The book offers a rich tapestry of AICs, including Isaiah Shembe’s Ibandla lamaNazaretha, the Kimbanguists, Kimpa Vita’s Antonianism, and earlier AIS organizations centered on figures such as Maphithini Thusi and the idiosyncratic Credo Mutwa.

These are contextualized within TRSH’s historiosophical framework. Particularly compelling is the conceptual dyad of “camouflage” and “appropriation”: the former refers to spiritual practices hidden within dominant religious forms for survival, while the latter involves recontextualizing borrowed elements to serve indigenous meanings. Western scholars familiar with Pagan Studies will find these ideas strikingly resonant.
Chapter 2 sketches the life of TRSH’s founder, Samuel Radebe, tracing pivotal moments: the physical toll of childhood visions, the sting of racial prejudice within the Universal Church of the Kingdom of God, and a transformative vision in 2006 that led to the founding of TRSH in 2009. The authors also touch on the movement’s evolution over seventeen years, including its 2020 rebranding from The Revelation Church of God to The Revelation Spiritual Home and current growing pains.
Among the book’s most illuminating insights—aside from TRSH’s cosmology, explored in Chapter 3—are the emic distinctions between “spirituality” and “religion.” For TRSH, spirituality is synonymous with “knowledge” and internality, while religion is dismissed as “belief” and externality. Since 2020, TRSH has vocally rejected labels such as “religion” and “church,” viewing them as Western impositions. This discursive maneuver is part of a larger decolonial strategy to legitimize TRSH’s place in Southern Africa’s spiritual economy.

Chapter 4 shifts gears to explore TRSH’s economic footprint. Based on interviews, the authors map a sprawling network of roughly seventy businesses—from fashion and food to health services, investment advice, youth sports, and even funeral insurance. Readers may be surprised to discover TRSH’s ties to South Korea’s McCol soft-drink enterprise (via the Federation for World Peace and Unification) and the Church of Scientology’s “Tools for Life” training programs. The authors cheekily dub this constellation “business ecumenism”—though they note it’s a pragmatic, one-off affair.
The final chapter turns to South Africa’s anti-cult activism, tracing its roots to French and other Western organizations and its broad net, which ensnares Pentecostal churches, NRMs, and AIS-inspired groups alike.
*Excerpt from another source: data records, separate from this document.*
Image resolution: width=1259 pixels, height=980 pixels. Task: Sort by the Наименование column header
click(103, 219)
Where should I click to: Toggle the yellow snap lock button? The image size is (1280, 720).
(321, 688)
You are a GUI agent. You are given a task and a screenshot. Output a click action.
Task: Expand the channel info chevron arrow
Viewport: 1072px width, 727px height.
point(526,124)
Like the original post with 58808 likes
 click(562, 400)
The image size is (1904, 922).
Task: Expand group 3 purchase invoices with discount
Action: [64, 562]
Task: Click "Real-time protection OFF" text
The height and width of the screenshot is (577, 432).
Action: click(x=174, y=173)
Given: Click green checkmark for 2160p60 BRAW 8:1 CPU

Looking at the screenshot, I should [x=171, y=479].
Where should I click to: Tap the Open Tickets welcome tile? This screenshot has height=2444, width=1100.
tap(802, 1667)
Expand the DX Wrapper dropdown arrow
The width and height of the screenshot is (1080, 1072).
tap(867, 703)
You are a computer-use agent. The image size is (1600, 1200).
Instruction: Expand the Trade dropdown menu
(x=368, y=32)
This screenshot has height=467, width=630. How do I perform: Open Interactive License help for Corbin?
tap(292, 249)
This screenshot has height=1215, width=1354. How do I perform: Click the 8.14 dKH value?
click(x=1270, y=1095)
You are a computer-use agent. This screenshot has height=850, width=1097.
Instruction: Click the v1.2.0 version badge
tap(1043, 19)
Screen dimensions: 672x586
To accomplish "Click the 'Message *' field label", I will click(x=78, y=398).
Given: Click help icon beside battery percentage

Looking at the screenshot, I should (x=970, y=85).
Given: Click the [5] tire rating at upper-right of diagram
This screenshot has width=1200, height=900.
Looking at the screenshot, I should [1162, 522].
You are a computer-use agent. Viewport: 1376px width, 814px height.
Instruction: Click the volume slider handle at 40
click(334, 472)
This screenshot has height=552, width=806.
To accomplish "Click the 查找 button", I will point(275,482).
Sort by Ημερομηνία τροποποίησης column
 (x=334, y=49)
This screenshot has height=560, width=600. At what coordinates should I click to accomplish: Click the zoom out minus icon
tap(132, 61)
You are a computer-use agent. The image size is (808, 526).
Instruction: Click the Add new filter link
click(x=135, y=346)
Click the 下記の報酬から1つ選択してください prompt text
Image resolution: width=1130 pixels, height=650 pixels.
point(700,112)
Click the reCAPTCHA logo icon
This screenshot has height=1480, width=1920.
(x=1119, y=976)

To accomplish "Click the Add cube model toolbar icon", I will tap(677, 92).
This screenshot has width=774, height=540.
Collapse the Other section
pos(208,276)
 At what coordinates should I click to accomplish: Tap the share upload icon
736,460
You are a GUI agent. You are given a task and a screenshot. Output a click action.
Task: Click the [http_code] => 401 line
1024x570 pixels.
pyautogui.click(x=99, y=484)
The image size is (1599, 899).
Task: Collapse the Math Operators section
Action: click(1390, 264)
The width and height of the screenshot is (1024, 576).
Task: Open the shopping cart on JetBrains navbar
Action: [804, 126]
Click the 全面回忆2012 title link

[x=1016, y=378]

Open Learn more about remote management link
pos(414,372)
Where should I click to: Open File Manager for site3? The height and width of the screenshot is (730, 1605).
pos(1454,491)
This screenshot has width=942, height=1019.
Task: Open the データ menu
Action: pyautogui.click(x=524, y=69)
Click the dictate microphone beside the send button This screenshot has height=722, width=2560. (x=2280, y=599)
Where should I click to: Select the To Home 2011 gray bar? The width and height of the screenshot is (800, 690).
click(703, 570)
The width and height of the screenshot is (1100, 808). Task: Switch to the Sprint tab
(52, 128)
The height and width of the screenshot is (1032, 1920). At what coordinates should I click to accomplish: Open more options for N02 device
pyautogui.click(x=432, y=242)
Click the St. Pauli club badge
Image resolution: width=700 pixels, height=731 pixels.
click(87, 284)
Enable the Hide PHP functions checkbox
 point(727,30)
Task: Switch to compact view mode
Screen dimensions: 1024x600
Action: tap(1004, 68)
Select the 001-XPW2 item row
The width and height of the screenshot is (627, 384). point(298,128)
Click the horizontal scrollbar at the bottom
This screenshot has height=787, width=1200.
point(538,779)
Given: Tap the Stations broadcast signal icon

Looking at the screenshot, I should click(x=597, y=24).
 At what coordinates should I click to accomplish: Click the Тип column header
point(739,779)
This watchdog activity dates back to the 1990s and reflects a complex interplay of global anxieties and local politics.
In sum, this latest Element is a testament to the power of scholar-subject collaboration. Through inductive, fieldwork-driven inquiry, Introvigne and Šorytė offer rare primary data on a spiritually vibrant yet academically neglected corner of the religious landscape. The book reminds us that the study of new religious movements remains stubbornly Eurocentric, and that the global spiritual renaissance—especially in Africa—demands fresh eyes and sharper tools. For readers ready to rethink their categories and expand their horizons, this slim volume packs a revelatory punch.

Márk Nemes is a historian and a graduate in the academic study of religions. He is also a doctoral candidate in philosophy at the University of Szeged’s PhD program and works as a researcher at the Hungarian Academy of Arts’ Research Institute of Art Theory and Methodology. As an awardee of the Hungarian National Eötvös Scholarship, he served as a visiting researcher at CESNUR from 2023 to 2024. For the past 10 years, he has focused on researching new, alternative, and emergent forms of religiosity in Hungary, Iceland, the US and most recently, in Italy.